Practice implications

The DPCC-MS has half the number of items of the shortest instrument reported by Zill et al. [8] in their systematic review. Our results suggest that it is nevertheless possible to make a reliable and valid assessment of medical student doctor-patient communication competency using this short 5-item instrument. This is important for medical educators because several competencies need to be assessed at the end of each clinical rotation, requiring that each be measured with a limited number of items. The DPCC-MS could be used by other medical faculties in the assessment of medical students as long as they ensure that it produces reliable and valid results in their context. Other medical faculties could also adapt the DPCC-MS to better suit their needs, or to jump start the development of their own short instrument using the work presented here.
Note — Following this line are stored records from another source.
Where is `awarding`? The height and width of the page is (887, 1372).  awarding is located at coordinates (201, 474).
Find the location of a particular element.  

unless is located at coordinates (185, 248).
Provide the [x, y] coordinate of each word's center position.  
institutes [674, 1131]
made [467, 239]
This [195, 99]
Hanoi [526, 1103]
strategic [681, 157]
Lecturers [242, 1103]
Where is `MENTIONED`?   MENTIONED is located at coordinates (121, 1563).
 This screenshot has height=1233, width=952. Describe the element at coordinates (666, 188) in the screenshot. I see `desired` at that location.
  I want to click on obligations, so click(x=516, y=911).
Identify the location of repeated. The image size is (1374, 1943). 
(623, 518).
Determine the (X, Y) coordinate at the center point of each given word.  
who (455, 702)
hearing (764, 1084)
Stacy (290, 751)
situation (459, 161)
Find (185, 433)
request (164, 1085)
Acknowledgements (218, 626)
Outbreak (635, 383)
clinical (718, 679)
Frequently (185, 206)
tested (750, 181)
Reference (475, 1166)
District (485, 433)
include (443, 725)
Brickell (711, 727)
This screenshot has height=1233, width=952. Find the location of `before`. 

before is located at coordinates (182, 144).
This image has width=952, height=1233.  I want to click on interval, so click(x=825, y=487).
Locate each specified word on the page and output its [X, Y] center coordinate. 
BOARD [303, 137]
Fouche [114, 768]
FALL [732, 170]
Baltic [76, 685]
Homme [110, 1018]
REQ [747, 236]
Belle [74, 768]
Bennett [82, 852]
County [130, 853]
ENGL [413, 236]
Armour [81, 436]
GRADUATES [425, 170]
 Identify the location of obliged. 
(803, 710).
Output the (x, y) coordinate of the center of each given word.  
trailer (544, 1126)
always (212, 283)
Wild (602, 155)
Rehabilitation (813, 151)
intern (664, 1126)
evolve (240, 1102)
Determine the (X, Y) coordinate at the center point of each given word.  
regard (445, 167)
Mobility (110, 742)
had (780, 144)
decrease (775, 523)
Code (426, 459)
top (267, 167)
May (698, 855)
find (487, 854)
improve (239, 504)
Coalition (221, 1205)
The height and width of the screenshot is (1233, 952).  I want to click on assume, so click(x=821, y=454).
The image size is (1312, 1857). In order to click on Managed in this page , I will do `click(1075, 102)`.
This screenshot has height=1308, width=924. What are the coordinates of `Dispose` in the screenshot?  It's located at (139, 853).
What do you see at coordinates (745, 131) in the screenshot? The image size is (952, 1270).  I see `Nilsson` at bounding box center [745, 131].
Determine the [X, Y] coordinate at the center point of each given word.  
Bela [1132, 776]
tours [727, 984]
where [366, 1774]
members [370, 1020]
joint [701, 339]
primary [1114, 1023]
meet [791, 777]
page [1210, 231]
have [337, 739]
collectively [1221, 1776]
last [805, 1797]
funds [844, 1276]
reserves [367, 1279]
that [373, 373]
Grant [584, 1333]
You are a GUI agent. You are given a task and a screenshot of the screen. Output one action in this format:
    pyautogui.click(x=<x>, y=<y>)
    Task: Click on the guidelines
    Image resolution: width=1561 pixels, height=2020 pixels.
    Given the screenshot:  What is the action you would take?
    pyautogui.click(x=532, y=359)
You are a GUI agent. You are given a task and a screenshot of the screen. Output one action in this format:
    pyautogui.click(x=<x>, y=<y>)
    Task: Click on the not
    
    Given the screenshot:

In sum, we believe that this study, and the DPCC-MS, will help medical educators make short, reliable and valid global assessments of the doctor-patient communication competency of medical students. However, it should be remembered that short and single assessment instruments alone cannot capture the full complexity of a competency [31].

Conclusions

Medical students on clinical rotations have to be assessed on several competencies at the end of each clinical rotation, pointing to the need for short, reliable, and valid assessment instruments of each competency. This study assessed the validity of the DPCC-MS instrument, a short 5-item scale intended to assess doctor-patient communication competency at the end of clinical rotations. The DPCC-MS appears to be a unidimensional instrument that provides an internally consistent and valid assessment of students’ doctor-patient communication. Its psychometric properties are similar to those of a longer, validated scale. However, further attention should be given to improving inter-rater reliability. In addition, there is a need to test the DPCC-MS in other medical schools, document other validity evidences, such as the cognitive response process of the assessors, and test for differential item functioning.